## Document passage
Scientists are racing to determine a “tipping point” of catastrophic climate change—and to develop technologies to prevent it.
In the seething, barely perceptible world that Inez Fung’s mind inhabits these days, tropical storms pinwheel raggedly out of the Caribbean Basin. Raging grassland wildfires tumble across the intermountain west. Shrinking glaciers at the very top and bottom of the globe deform ocean currents and boost sea levels. Ocean temperatures are on the rise and precipitation patterns are changing, spurred by accelerating densities of carbon dioxide stacking up in the atmosphere and brimming in the surface of the sea.

## Requests
**A)** The climate change passage describes a series of events in the world Inez Fung's mind inhabits. List them, leaving out the carbon dioxide given as their cause.
**B)** According to the climate change passage, what are scientists racing to determine?

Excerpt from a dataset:
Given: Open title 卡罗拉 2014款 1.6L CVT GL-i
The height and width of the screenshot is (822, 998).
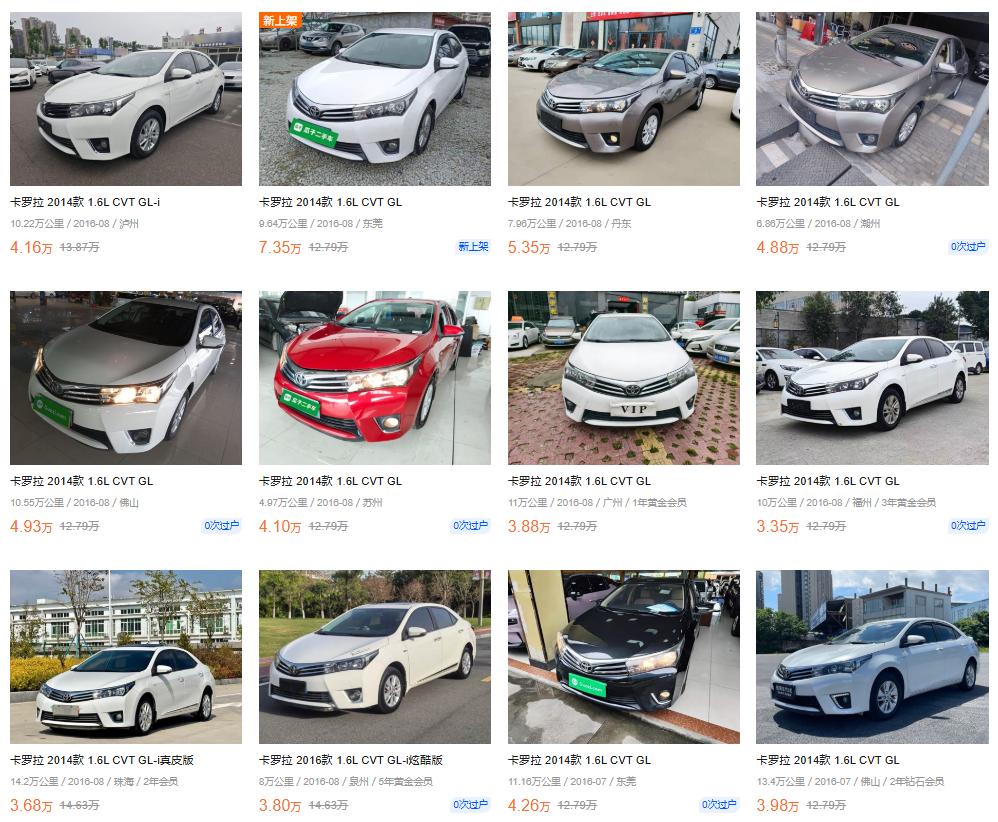Looking at the screenshot, I should pos(85,202).
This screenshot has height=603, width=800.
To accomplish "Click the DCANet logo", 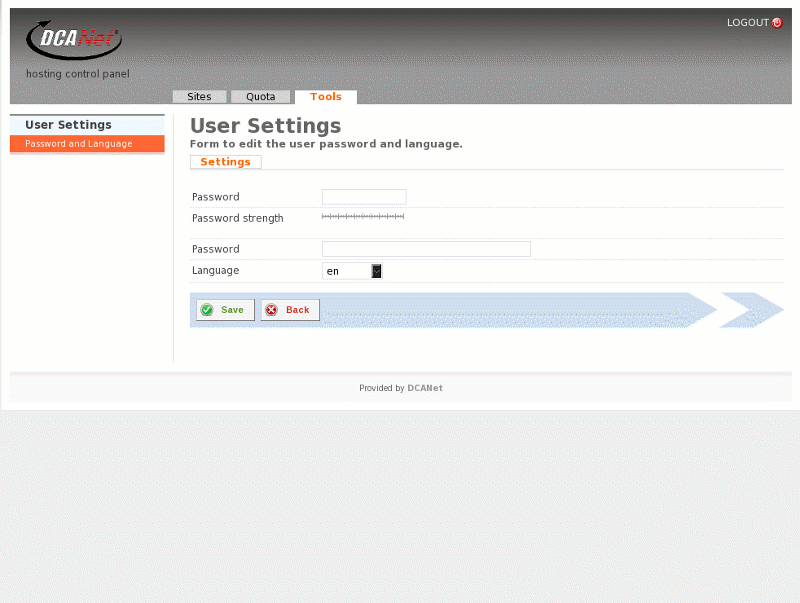I will tap(73, 41).
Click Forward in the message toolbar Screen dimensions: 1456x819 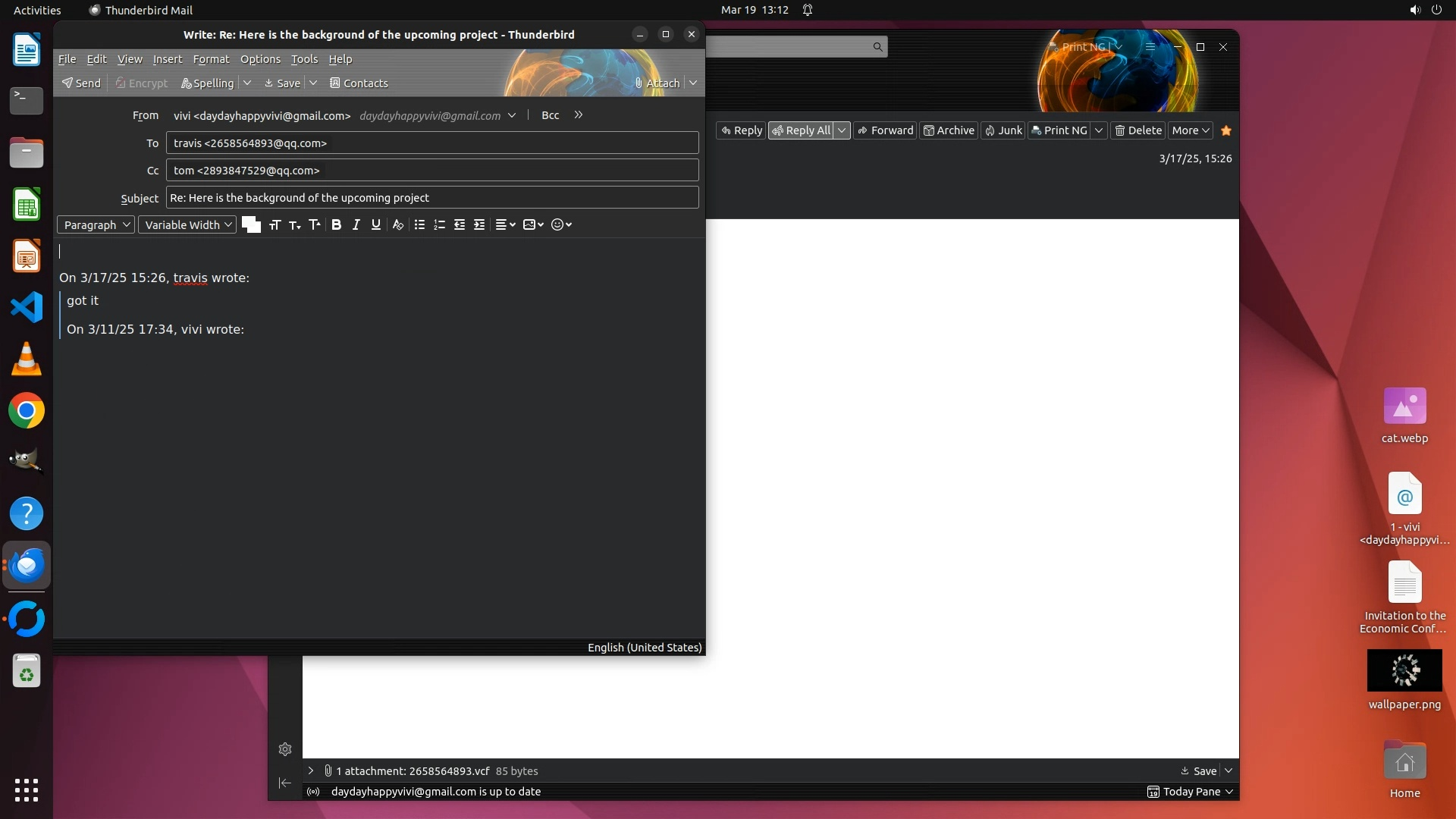click(x=885, y=130)
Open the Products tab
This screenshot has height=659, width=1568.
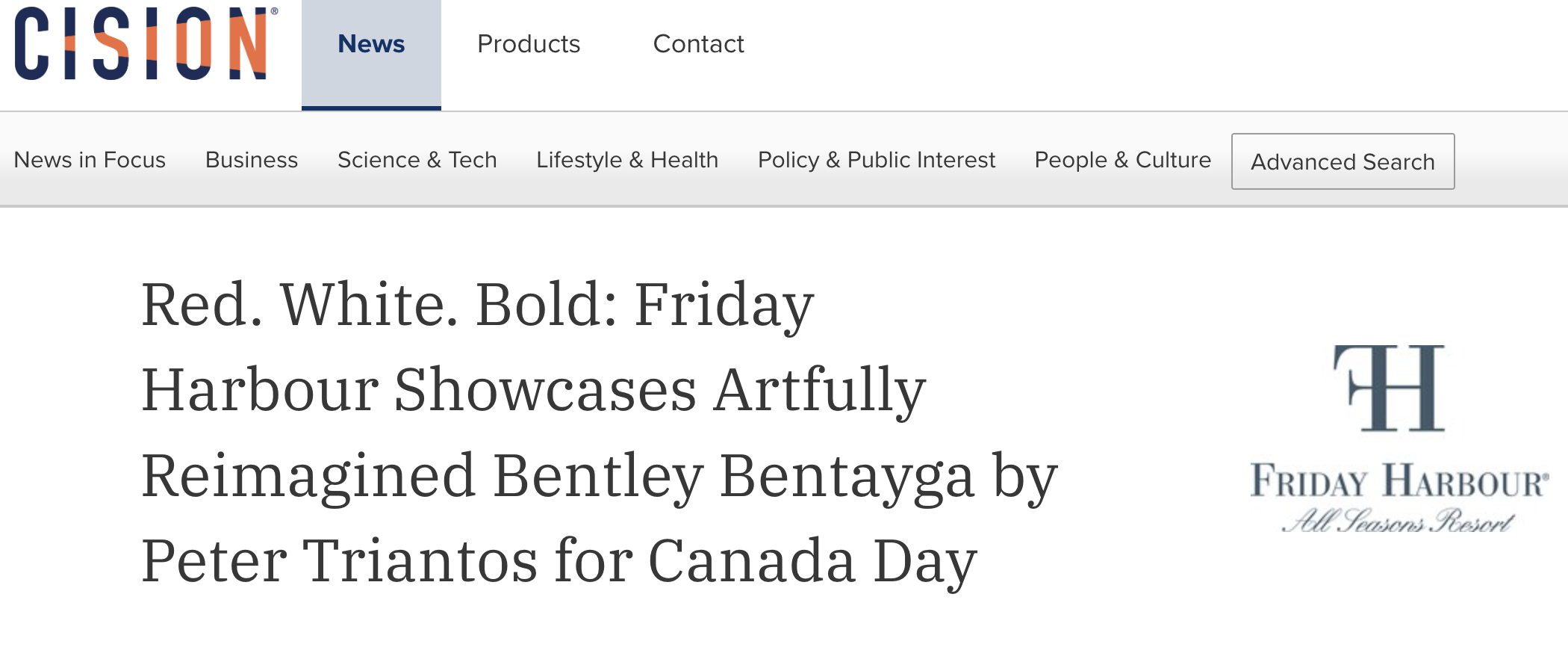click(529, 45)
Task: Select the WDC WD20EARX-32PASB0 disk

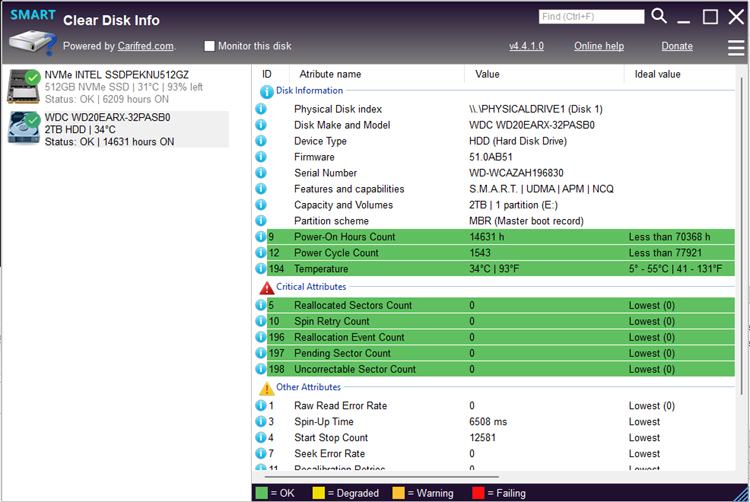Action: [x=117, y=129]
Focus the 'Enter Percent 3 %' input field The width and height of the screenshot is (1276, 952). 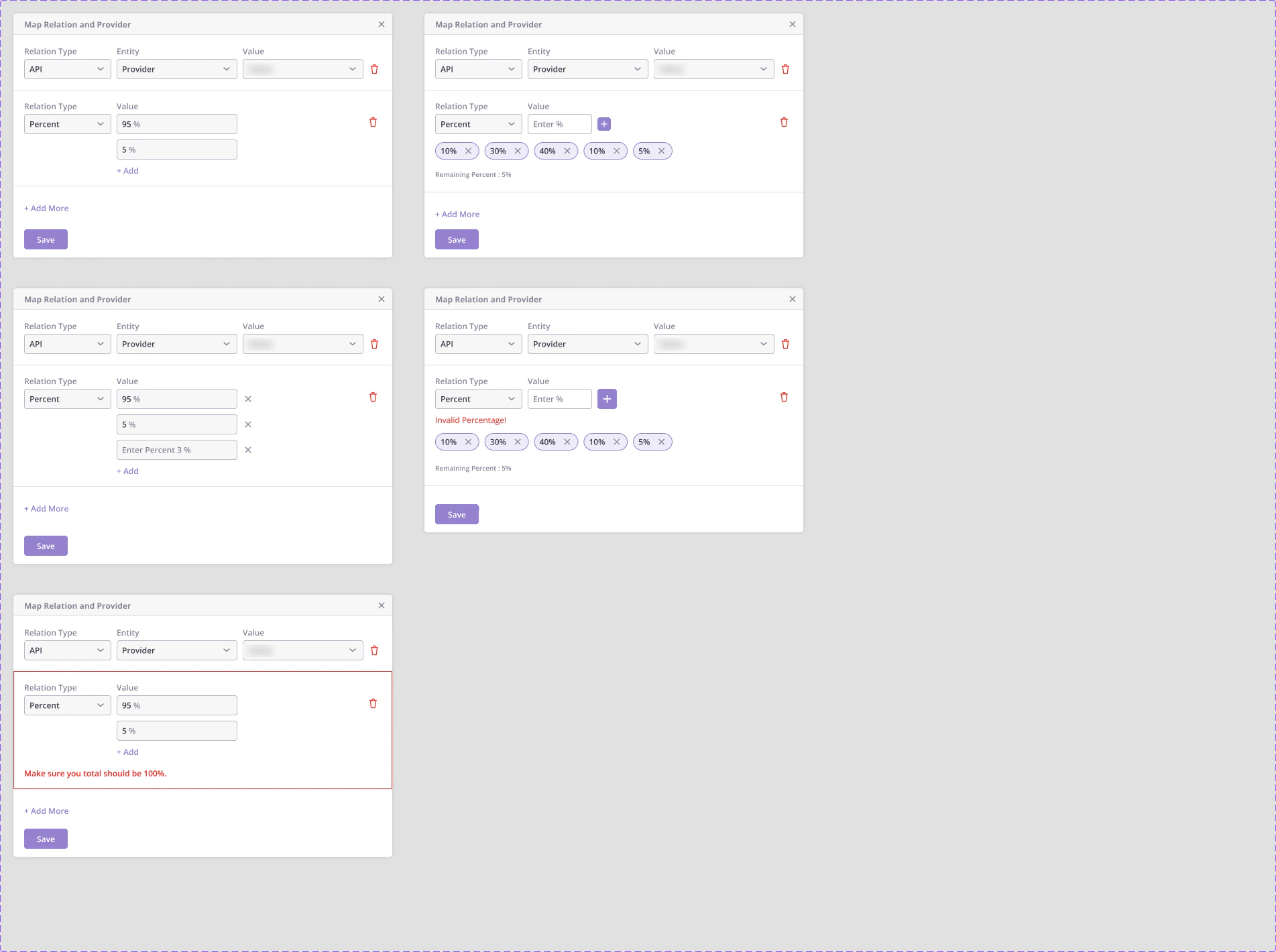click(x=177, y=450)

## Answer list
**A)**
- Tropical storms pinwheeling out of the Caribbean Basin
- Grassland wildfires tumbling across the intermountain west
- Shrinking glaciers at the top and bottom of the globe deforming ocean currents and boosting sea levels
- Rising ocean temperatures
- Changing precipitation patterns

**B)** A "tipping point" of catastrophic climate change.